練習課題 –
1. 腎臓の役割についての文章から、「体内の水分量を調整し、適切な」という語句を含むところを起点に、「腎臓はエリスロポエチンというホルモンを分泌し、骨髄での赤血球生成を促進します。」という語句までを一字一句そのまま書き写してください。
2. 腎臓の役割についての文章を、示されている最後の文の後から書き継いでください。

原文抜粋 –
◆ ◆ ◆
これは特に尿素やクレアチニン、薬物などの代謝産物を含みます。
尿に関する調節をになっている腎臓は、体液バランスの調整にも大きな役割を果たします。
体内の水分量を調整し、適切な体液バランスを維持するためには、尿量の調整が重要です。
さらに電解質バランスの維持、つまりナトリウム、カリウム、カルシウム、マグネシウムなどの電解質のバランスを保ちます。
水分、電解質となると、やはりpHの調整が関係します。
酸塩基平衡の維持も腎臓の役割で、体内の酸性度とアルカリ性度を調整し、適切なpHバランスを維持しています。
そして腎臓はレニンという酵素を分泌し、血圧を調節するホルモンシステム(RAA系)も制御しています。
この機能によって血圧の上昇や下降が調整されます。
腎臓が担っている役割はまだまだあります。
腎臓はエリスロポエチンというホルモンを分泌し、骨髄での赤血球生成を促進します。
この機能が不十分であると、貧血を起こしてしまいます。
さらにビタミンDの活性化、カルシトリオールの生成によって腎臓はビタミンDを活性化し、カルシウムの吸収を助けます。
◆ ◆ ◆
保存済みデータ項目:
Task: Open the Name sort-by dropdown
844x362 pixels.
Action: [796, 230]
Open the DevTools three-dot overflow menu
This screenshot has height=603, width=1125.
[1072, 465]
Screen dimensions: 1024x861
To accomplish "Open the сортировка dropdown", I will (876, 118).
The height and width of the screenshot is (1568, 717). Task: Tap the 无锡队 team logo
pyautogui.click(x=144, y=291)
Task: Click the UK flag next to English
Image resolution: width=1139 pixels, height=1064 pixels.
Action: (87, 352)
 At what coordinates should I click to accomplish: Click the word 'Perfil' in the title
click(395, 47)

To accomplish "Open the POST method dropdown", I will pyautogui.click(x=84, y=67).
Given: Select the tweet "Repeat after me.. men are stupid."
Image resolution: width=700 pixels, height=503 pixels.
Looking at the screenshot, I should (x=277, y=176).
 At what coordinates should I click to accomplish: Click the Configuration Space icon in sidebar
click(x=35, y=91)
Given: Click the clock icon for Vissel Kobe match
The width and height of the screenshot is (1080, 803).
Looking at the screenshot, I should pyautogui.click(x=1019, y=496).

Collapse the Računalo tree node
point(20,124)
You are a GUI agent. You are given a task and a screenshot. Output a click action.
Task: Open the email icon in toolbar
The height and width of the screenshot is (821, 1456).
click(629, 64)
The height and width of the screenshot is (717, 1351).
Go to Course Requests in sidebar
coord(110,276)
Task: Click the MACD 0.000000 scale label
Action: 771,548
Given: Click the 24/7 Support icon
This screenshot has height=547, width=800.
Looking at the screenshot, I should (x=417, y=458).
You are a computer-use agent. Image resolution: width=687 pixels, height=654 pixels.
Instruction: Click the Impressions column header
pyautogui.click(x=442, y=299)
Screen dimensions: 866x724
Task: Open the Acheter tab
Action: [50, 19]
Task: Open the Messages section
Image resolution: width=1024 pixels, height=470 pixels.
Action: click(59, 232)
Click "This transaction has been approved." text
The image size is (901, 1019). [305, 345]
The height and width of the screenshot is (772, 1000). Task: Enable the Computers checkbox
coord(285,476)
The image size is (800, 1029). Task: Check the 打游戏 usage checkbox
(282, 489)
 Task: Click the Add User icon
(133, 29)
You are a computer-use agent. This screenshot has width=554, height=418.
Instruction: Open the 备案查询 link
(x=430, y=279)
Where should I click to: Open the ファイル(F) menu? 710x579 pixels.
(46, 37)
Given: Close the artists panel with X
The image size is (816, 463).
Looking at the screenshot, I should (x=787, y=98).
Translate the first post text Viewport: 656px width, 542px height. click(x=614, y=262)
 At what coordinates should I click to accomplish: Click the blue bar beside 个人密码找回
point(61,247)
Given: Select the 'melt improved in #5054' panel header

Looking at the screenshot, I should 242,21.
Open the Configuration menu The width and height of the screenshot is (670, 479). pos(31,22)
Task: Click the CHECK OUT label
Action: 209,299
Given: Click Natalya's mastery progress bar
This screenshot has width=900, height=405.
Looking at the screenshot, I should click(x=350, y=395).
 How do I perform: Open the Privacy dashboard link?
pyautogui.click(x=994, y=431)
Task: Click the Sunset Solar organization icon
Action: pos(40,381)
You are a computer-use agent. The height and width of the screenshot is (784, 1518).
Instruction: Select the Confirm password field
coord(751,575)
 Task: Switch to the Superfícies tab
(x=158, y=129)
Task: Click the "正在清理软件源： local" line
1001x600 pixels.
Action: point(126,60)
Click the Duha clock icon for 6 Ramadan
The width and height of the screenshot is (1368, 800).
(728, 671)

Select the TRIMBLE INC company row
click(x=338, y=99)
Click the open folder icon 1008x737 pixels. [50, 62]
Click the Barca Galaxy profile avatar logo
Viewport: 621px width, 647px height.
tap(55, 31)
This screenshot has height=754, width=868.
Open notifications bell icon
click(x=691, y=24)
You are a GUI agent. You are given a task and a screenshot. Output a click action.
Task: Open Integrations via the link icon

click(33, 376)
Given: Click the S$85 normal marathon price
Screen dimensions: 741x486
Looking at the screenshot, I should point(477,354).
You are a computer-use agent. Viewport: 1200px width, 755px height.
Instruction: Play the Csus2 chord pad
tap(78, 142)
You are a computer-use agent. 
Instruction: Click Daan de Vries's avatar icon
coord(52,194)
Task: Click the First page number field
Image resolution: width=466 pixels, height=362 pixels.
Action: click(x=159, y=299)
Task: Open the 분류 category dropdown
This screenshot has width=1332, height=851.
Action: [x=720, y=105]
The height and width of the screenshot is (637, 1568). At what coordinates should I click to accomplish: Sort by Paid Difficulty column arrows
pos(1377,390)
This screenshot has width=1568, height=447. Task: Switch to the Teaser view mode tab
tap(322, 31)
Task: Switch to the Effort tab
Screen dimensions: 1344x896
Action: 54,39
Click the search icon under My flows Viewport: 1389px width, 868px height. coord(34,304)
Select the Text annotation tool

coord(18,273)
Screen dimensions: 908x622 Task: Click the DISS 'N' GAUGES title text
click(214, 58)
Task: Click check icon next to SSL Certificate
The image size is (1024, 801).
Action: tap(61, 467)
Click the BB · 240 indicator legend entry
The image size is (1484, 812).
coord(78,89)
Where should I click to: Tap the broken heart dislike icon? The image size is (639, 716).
◆ ◆ ◆
課題の解答 –
1.
体内の水分量を調整し、適切な体液バランスを維持するためには、尿量の調整が重要です。
さらに電解質バランスの維持、つまりナトリウム、カリウム、カルシウム、マグネシウムなどの電解質のバランスを保ちます。
水分、電解質となると、やはりpHの調整が関係します。
酸塩基平衡の維持も腎臓の役割で、体内の酸性度とアルカリ性度を調整し、適切なpHバランスを維持しています。
そして腎臓はレニンという酵素を分泌し、血圧を調節するホルモンシステム(RAA系)も制御しています。
この機能によって血圧の上昇や下降が調整されます。
腎臓が担っている役割はまだまだあります。
腎臓はエリスロポエチンというホルモンを分泌し、骨髄での赤血球生成を促進します。

2.
この機能は骨の健康を維持に重要です。
腎臓のこれらの機能により、体内の恒常性が維持され、健康が保たれます。
腎臓が正常に機能しない場合、これらのプロセスが障害され、体液バランスの崩れや老廃物の蓄積、血圧の異常などが発生する可能性があります。
腎臓の構造、ネフロン
腎臓のネフロン(nephron)は、腎臓の機能単位であり、血液をろ過し、尿を生成する役割を担っています。
各腎臓には約100万個のネフロンが存在し、以下の主要な部分から構成されています。
腎小体にはグロメルルスとボーマン嚢が存在しています。
・グロメルルス(糸球体): 毛細血管の塊であり、ここで血液がろ過されます。
高圧の血流が糸球体を通過することで、血液中の水分や小さな分子がボーマン嚢に押し出されます。
・ボーマン嚢(ボウマン嚢): 糸球体を包むカプセル状の構造で、ろ過された液体(一次尿)を受け取ります。
尿細管には3つの重要な構造が存在しています。
・近位尿細管: 一次尿中の水分や栄養素、イオンが再吸収されます。
・ヘンレのループ: 水分とナトリウムの再吸収が行われ、尿の濃縮が進みます。
・遠位尿細管: 最終的な調整が行われ、水分や電解質の再吸収が続きます。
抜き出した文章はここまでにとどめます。